An analysis by The Star based on the 14th General Election (GE14) results shows that the combined votes for Umno and PAS candidates outnumbered the ballots for Pakatan Harapan winners in 21 parliament seats and 45 state seats.
Some of the 21 parliament seats an Umno-PAS alliance could have wrested from Pakatan in GE14 are those won by big names including the mentris besar of Kedah Datuk Seri Mukhriz Mahathir (Jerlun) and Perak Datuk Seri Ahmad Faizal Azumu (Tambun).
The 45 extra state seats an Umno-PAS pact could have won comprises constituencies in Selangor (nine); Penang (nine); Kedah (eight); Perak (eight); Johor (six); Melaka (two); Negri Sembilan (two); and Perlis (one).
Commenting on the findings, Universiti Malaya political analyst Dr Muhammad Asri Mohd Ali agreed that an Umno-PAS electoral pact would pose a challenge to Pakatan.
However, he cautioned that the potential strength of an Umno-PAS pact in GE15 cannot be judged based merely on the results of GE14.

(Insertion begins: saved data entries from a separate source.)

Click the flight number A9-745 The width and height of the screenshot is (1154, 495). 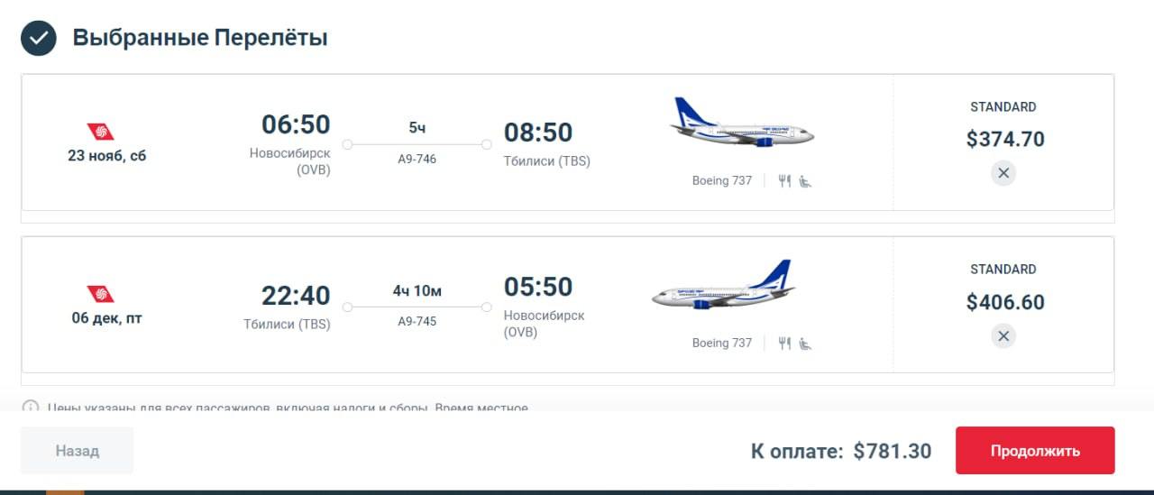click(x=417, y=321)
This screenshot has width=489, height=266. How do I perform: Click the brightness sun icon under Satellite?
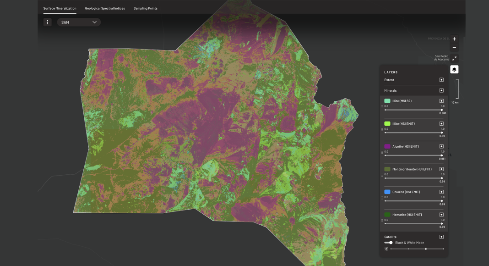(386, 249)
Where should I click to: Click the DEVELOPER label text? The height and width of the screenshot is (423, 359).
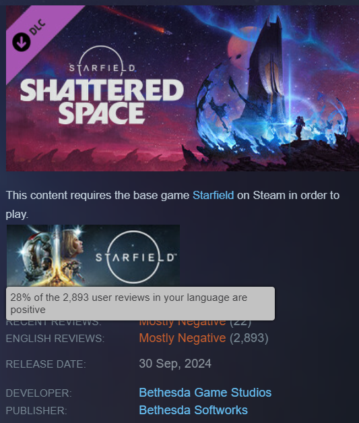pos(39,393)
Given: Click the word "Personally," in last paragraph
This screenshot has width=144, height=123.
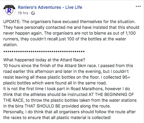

Many other factors must be taken into account, he said, including defections by elected representatives and issues that can shift voter sentiment.
For GE15, Asri believes that it is the lowering of the minimum voting age to 18 from 21 that will have a bigger impact compared to an Umno-PAS alliance.
The Election Commission has estimated that the number of voters could go up to 22 million in GE15 compared to the 14.9 million in GE14.
"I believe that the age and ethnic ratio of our electorate will change drastically with the entry of many 18,19, and 20 year-olds including older voters who did not vote in GE14 but who may choose to do so at the next poll," he said.
The extent of change to the profile of the country's electorate will only be known once the automatic registration of voters aged 18-21 is complete. The automatic registration will also mean those above the age of 21 and have not registered as a voter will be eligible to vote too.
Asri said that in some countries people who are between the ages 18 to their mid-20s usually do not care about politics. Their biggest concerns are not race or religion but jobs and access to affordable housing.
Political parties must therefore make sure that their policies and even choice of candidates appeal to an electorate that has become younger with the lowering of the voting age.
Automatic voter registration means that many seats will have large numbers of 18, 19 and 20 year-olds added to their list of eligible voters.
However, it is still not clear how many will actually come out to cast their ballots on polling day.
"We need to see what policies the Umno-PAS pact and Pakatan will offer, especially to younger voters. The party with an advantage in GE15 will be the one that can mobilise youths and get them to vote in their favour," he said.